Visikol has a higher refractive index than the chloral hydrate control solution, and it clears samples in short periods of time. Given the clarity obtained, Visikol may also have potential applications for use in confocal microscopy or fluorescence microscopy, which would allow highly detailed models of internal structures to be obtained. Visikol clearing solution was also effective to clear other nonplant species such insects, fungi, and protists. Thus, this new method has potential applications when seeking to examine the internal morphology of other small organisms (data not shown).

Fig. 1.

Light micrographs of dry and powdered botanical specimens cleared with chloral hydrate (left column) and with Visikol (right column). (A–F) Ginger rhizome.

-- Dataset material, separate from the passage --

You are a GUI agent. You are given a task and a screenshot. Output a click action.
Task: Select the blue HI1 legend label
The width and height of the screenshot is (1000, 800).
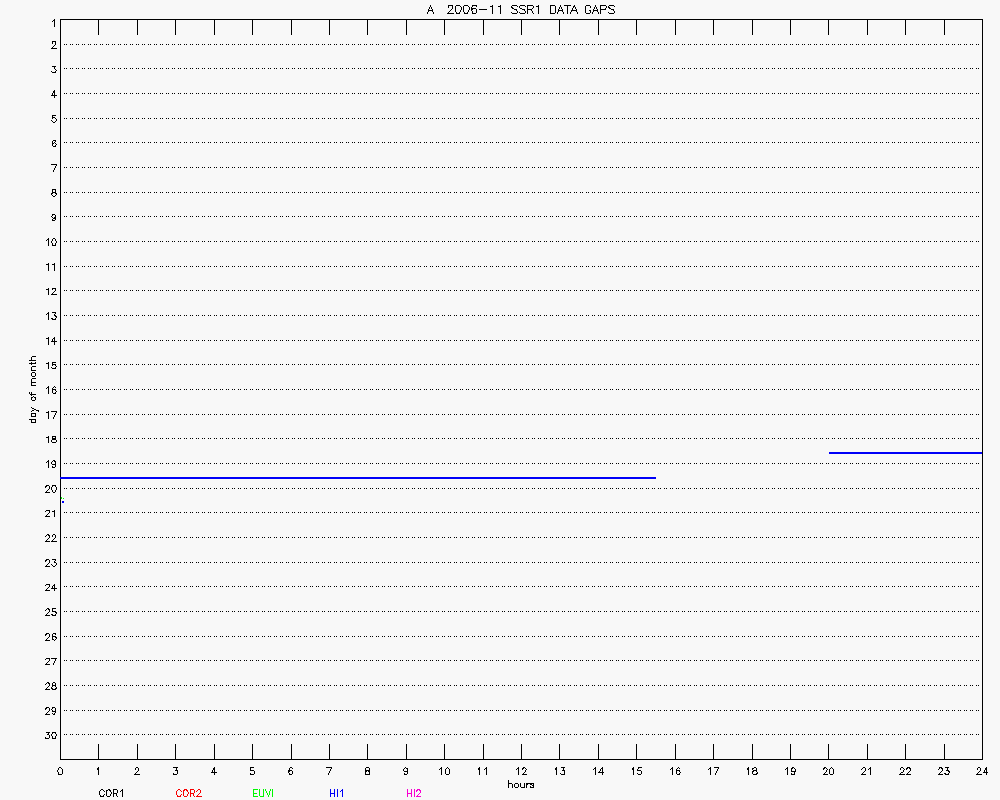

Annular vessel element and fibers (A, B); abundant starch grains in rhizome (C, D); thin-walled parenchyma cells (E, F). (G–J) Maté leaves. Leaves, upper epidermis with underlying palisade cells, large and closely packed (G, H); lower epidermis surface showing anomocytic stomata and circular cuticular striations (I, J).

Fig. 2.

Light micrographs of fresh, whole-mounted specimens cleared with Visikol. (A, B) Basil leaf. Epidermis with diacytic stomata, capitate and peltate glands (A); mesophyll cells with chloroplasts (B). (C–F) Oregano leaf. Covering trichomes with thick cell walls over the vein and capitate glands (C); close-up capitate glands (arrow) (D); epidermis and peltate oil gland (E); mesophyll cells (F). (G, H) Arabidopsis thaliana root. Root tip cellular differentiation (G); xylem differentiation in root (arrow) (H).